→ Source passage:
□ □ □ □ □

Infectious interactions: Identifying user-communities in German-language Twitter topic networks on vaccination throughout the Covid-19 pandemic

by David Leimstädtner

@DavidLeimst

Thesis supervisor: dr. Damian Trilling

The Covid-19 pandemic presents a situation of crisis at an unprecedented global scale, in which a general public is perforce confronted with an online debate, which has long been targeted by a highly active minority of anti-vaxxers, fueling the spread of misinformation on social networking sites as Twitter. Addressing these recent developments, my thesis asks: How does this influx of new users joining the vaccination debate change structures of information flow within pro and anti-vaccination users clusters ? Is the overall debate polarized based on it’s users’ vaccination stance? 

In order to answer this, the study created network models based on a Twitter dataset and applied community detection algorithms to identify clusters of user interaction within the German-language vaccination debate and examine the evolution of such clusters by comparing three time periods: The year leading up to the pandemic, the initial onset of the outbreak and the timeframe of active roll-out of the German vaccination campaign.

 

Approach

The study’s approach is separated into four phases: First, web mining approaches are employed to gather a dataset of 3.5 million Tweets using Twitter’s newly introduced Full Archive Search API 2.0. Second, the Python network-modelling package iGraph is used to create network representations of the user-interaction patterns  within each period of interest and the Leiden community detection algorithm is applied to identify denser user-clusters within the overall network. Third, a manual content analysis of a subset of 6000 Tweets is conducted, in order to train a machine-learning model to classify the vaccine attitudes based on the tweets contents. The resulting classifier is applied to  each user node in the resulting networks, allowing an analysis of the prevalence of vaccine-critical stances within the identified communities. Lastly, automated content analysis is applied to the tweet texts and profile descriptions pertaining to a particular community, in order to extract the most characteristic terms. All the code created for this study can be found on my Github.

 

Findings

While the overall number of users partaking in the vaccination debate on Twitter increased rapidly, the overall network also became clearly fragmented in the wake of the pandemic, suggesting a polarization of the vaccination debate. In this polarized debate, an anti-vaccination minority distributes misinformation and conspiracy content among it’s decentralized community, while a majority of vaccination-proponents is organized in more hierarchical fashion around central, public figures and traditional news outlets. The anti vaccination cluster is thereby growing at a quicker rate and overall more closely connected, pointing to a more effective spread of information within. The content analysis further confirms prior research regarding the anti-vax movement outside the German context, finding it’s content to concentrate on vaccine side-effects, conspiracy theories and alternative news bloggers.

 

 

 

 

 

 

 

 

 

 

 

 

 

 

 

 

 

 

 

Results of the community detection algorithm (left) and the vaccine-stance classifier (right) on a retweet-network concerning vaccination spanning between 28.12.2020 and 15.03.2021

Blue marks the majority community, while red shows the minority community identified by the „Leiden“ community detection algorithm. In the second illustration, green marks users whose posts have been identified as expressing anti-vaccination attitudes by the ML classifier.

□ □ □ □ □

→ Entries drawn from a collection:
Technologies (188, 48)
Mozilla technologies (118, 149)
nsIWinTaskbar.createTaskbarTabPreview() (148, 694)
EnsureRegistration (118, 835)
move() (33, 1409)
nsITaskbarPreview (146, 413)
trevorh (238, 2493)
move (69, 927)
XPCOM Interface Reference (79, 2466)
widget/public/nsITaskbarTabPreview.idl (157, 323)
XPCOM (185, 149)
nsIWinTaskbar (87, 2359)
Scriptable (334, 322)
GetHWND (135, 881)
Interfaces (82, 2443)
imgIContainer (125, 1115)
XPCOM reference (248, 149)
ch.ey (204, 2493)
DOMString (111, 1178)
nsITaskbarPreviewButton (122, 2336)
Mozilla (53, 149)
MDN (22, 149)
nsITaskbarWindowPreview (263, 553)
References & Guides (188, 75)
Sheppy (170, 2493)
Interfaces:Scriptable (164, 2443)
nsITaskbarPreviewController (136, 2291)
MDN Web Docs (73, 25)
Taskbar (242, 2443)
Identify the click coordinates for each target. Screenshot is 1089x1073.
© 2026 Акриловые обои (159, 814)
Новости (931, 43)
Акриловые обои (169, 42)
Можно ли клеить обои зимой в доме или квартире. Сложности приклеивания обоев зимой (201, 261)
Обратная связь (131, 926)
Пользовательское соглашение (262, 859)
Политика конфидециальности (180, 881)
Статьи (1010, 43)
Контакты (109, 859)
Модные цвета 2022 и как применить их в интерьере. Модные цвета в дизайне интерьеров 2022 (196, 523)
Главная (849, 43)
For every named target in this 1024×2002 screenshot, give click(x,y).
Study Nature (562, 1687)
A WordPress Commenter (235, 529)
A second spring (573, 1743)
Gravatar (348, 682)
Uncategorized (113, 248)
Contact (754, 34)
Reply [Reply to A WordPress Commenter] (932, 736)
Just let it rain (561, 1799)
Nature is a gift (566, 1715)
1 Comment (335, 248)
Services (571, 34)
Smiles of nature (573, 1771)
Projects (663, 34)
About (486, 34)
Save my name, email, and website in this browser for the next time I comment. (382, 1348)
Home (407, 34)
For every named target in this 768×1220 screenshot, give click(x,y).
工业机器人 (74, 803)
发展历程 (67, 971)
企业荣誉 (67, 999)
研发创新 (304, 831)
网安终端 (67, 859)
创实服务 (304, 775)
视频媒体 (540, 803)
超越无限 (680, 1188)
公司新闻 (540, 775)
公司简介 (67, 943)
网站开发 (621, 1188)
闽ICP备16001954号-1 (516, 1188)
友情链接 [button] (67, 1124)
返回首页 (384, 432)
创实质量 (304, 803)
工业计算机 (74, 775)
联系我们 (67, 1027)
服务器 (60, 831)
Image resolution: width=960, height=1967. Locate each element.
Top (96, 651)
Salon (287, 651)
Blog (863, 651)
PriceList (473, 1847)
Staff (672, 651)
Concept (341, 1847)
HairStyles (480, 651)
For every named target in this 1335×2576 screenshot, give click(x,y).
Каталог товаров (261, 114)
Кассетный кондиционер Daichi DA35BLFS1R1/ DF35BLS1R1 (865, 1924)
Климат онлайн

□ □ □ □ □

→ Prompt:
Answer these questions about the thesis summary:
1. How many Tweets were gathered for the dataset?
2. Which community detection algorithm was applied to find denser user-clusters?
3. In the second illustration, what does green mark?
Answer using only the text.

→ Worked solution:
1. 3.5 million Tweets.
2. The Leiden community detection algorithm.
3. Users whose posts the ML classifier identified as expressing anti-vaccination attitudes.